1965 film by Arthur Hiller

Promise Her Anything is a 1965 romantic comedy film directed by Arthur Hiller and starring Warren Beatty and Leslie Caron. The screenplay by William Peter Blatty is based on a story by Arne Sultan and Marvin Worth. The supporting cast features Bob Cummings, Keenan Wynn, Hermione Gingold and Lionel Stander.

== Plot ==
Recently widowed Michele O'Brien moves into a Greenwich Village brownstone with her infant son John Thomas. Her neighbor, Harley Rummel, a bohemian who earns a living by making nudie films in his apartment, becomes interested in her, but Michele believes her boss, wealthy psychologist Philip Brock, is a better prospect as a new mate.

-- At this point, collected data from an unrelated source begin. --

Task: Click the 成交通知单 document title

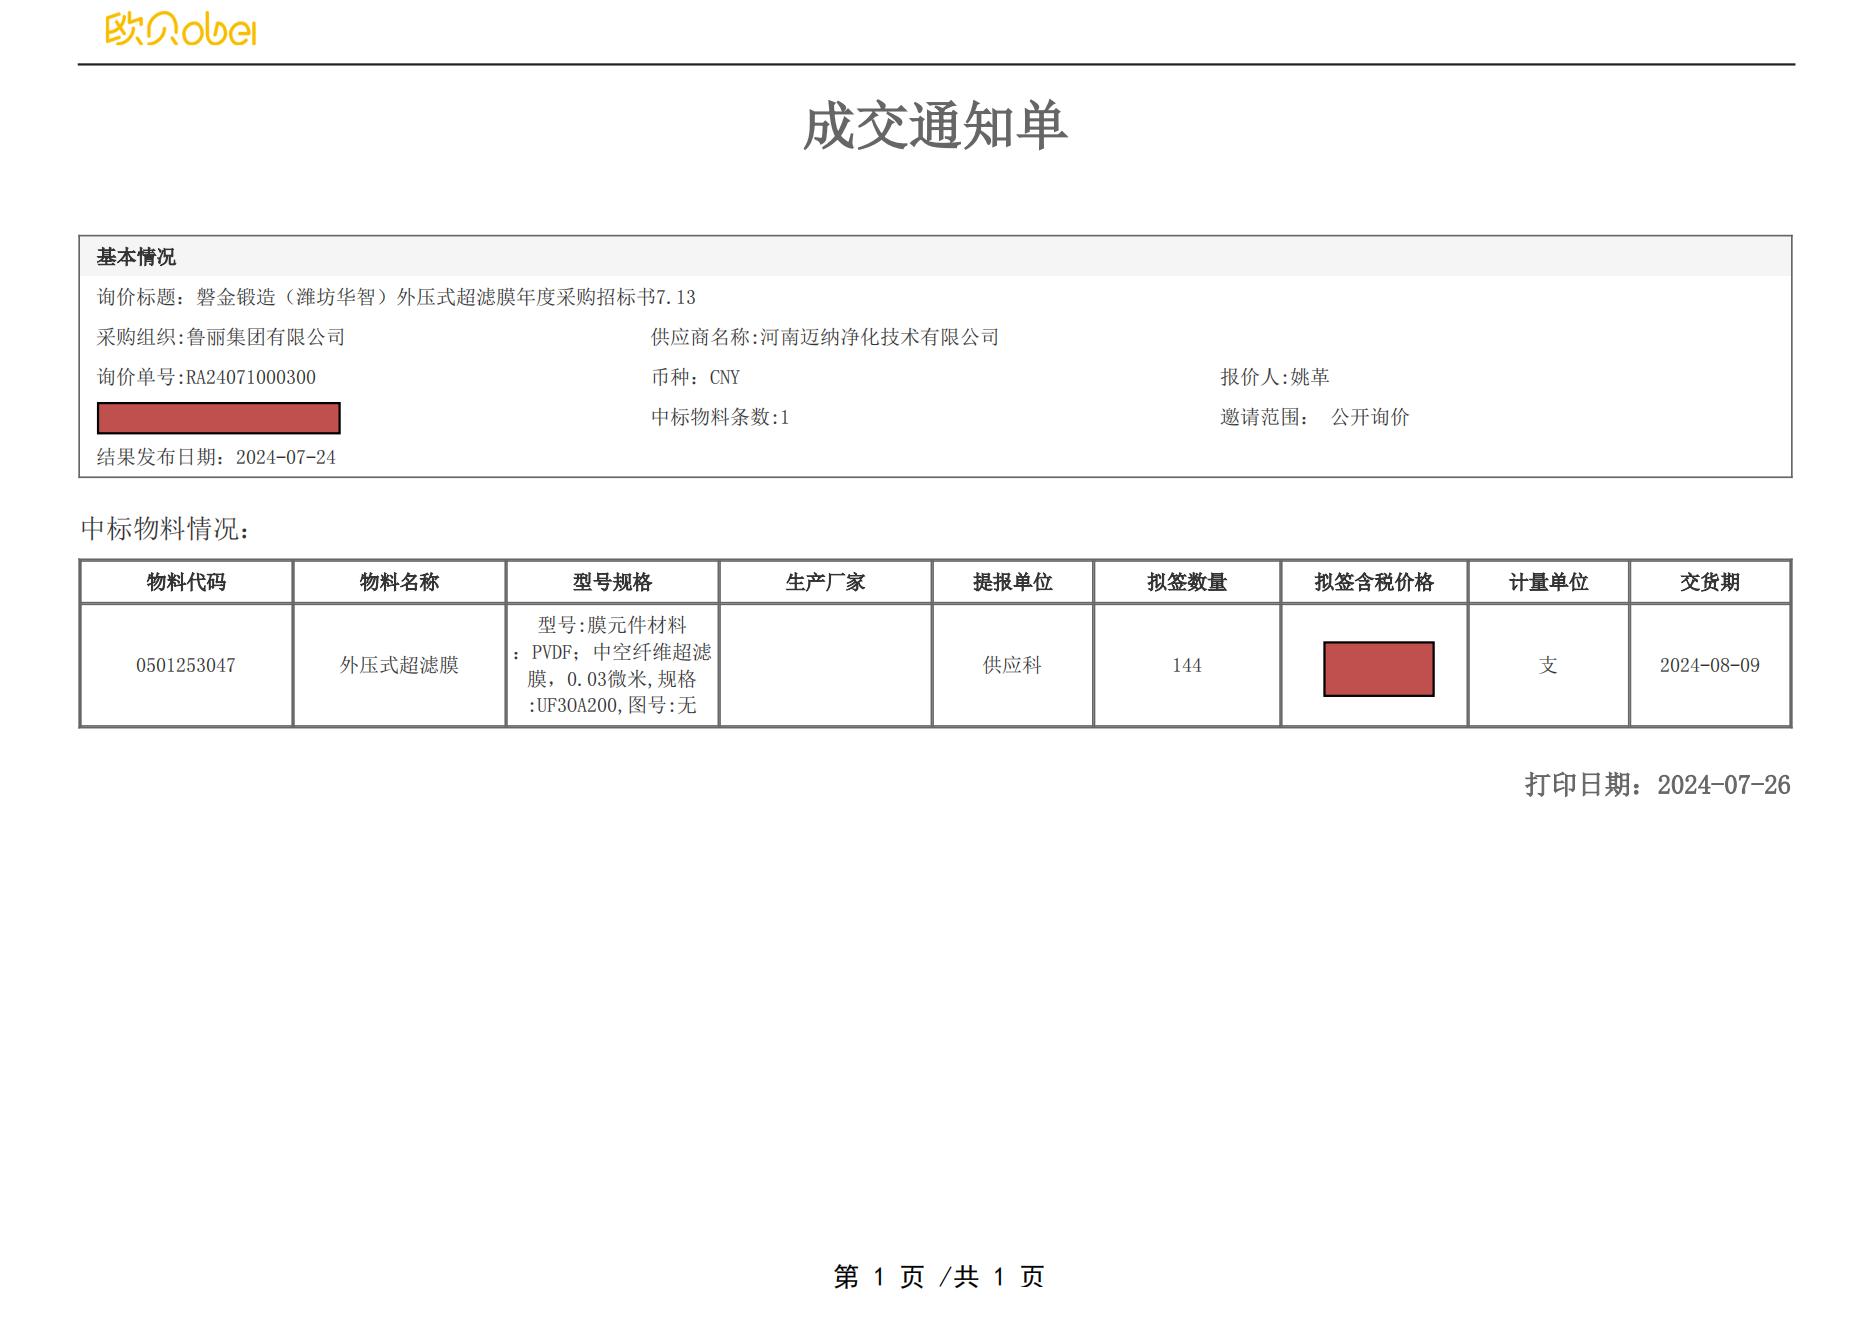Action: pyautogui.click(x=934, y=127)
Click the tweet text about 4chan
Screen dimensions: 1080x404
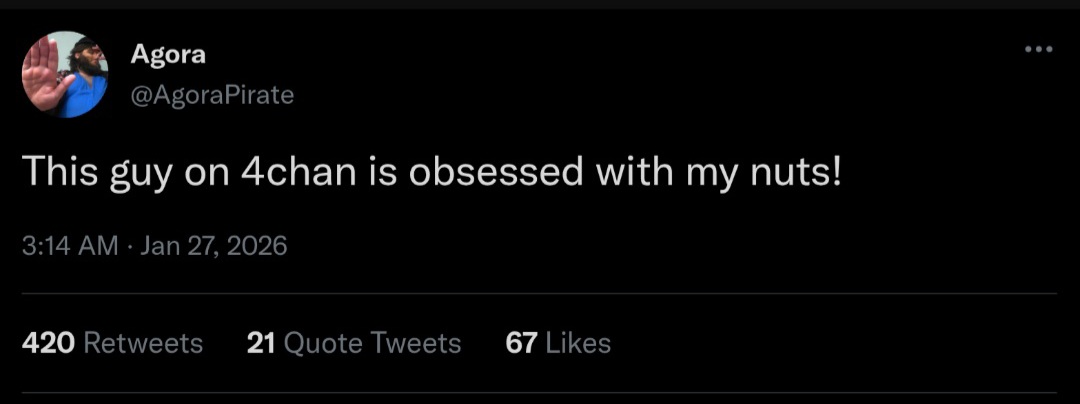click(432, 172)
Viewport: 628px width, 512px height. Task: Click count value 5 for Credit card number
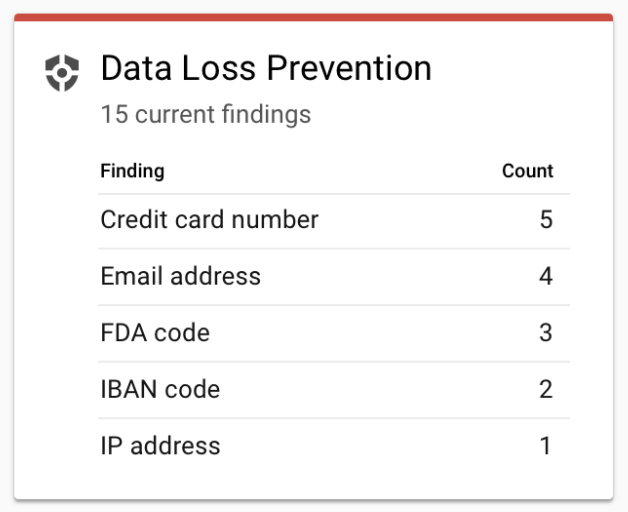pyautogui.click(x=546, y=220)
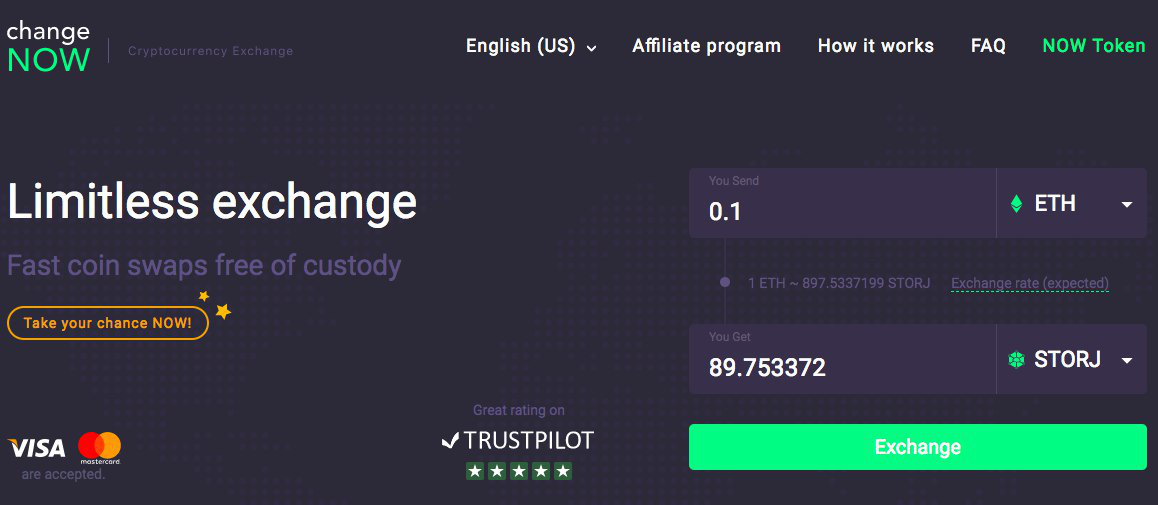Click the ChangeNOW logo

(x=48, y=47)
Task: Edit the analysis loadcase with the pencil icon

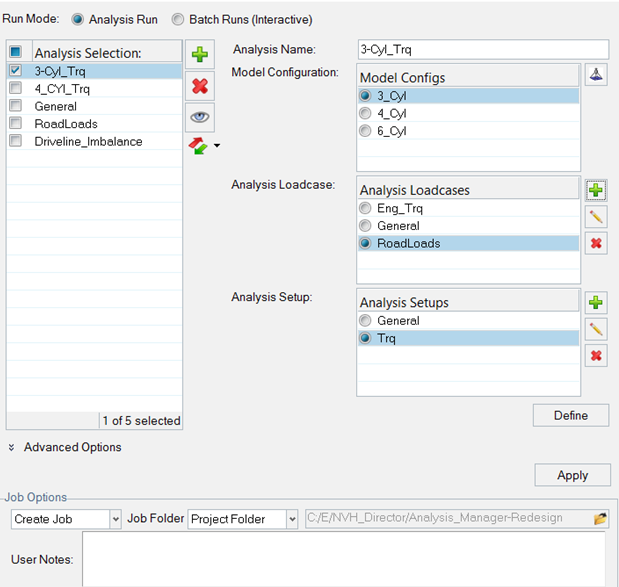Action: (596, 216)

Although he is an authority on children, Philip actually despises them, so Michele decides to keep John Thomas a secret for the time being. Unbeknownst to her, Harley is using the baby in his movies. When John Thomas is admitted to Philip's clinic for observation, Harley sneaks into his room to complete a film, but his surreptitious activities are captured by a hidden camera recording the baby's behavior. Michelle is furious but, when he saves John Thomas from a potentially dangerous situation, she forgives Harley and decides he may be the better choice for a father after all.

== Cast ==

- Uncredited (in order of appearance)
- Kathleen Hughes as mother in Dr. Brock's audience
- Jo Anne Worley as mother asking Dr. Brock for advice
- Donald Sutherland as father asking Dr. Brock to autograph books
- Anita Sharp-Bolster as Mrs. Egan, babysitter
- Michael Chaplin as Heathcliff, beatnik

== Production ==
The film was entirely shot at Shepperton Studios in Surrey, England. The original Baby John Thomas was supposed to be played by 2-year-old Philip Barron, but he didn't get on with Warren Beatty and cried almost every time he went near him, so there was a last-minute change and a Michael Bradley was found so production could start, and both children were used during filming. Bad weather delayed filming, and seven minutes were cut from the final edit.

The title song, with music by Burt Bacharach and lyrics by Hal David, was performed on the soundtrack by Tom Jones.

==Novelization==
In February 1966, Dell Publishing released a paperback novelization by Al Hine under his frequent tie-in pseudonym, "Bradford Street." There is no attribution to the screenplay, though the 1965 copyright is assigned to Paramount Pictures. The cover price was 45¢ and the cover photos feature stars Beatty and Caron.

== Critical reception ==
Variety called the film "light" and "refreshing" and added, "Well-paced direction of many fine performances, generally sharp scripting and other good production elements add up to a satisfying comedy."

Time Out New York said, "This dull attempt at an offbeat and sophisticated romantic comedy falls flat on its face, thanks largely to the usual sluggish direction from Arthur Hiller [and] ... a dismal script by William Peter Blatty."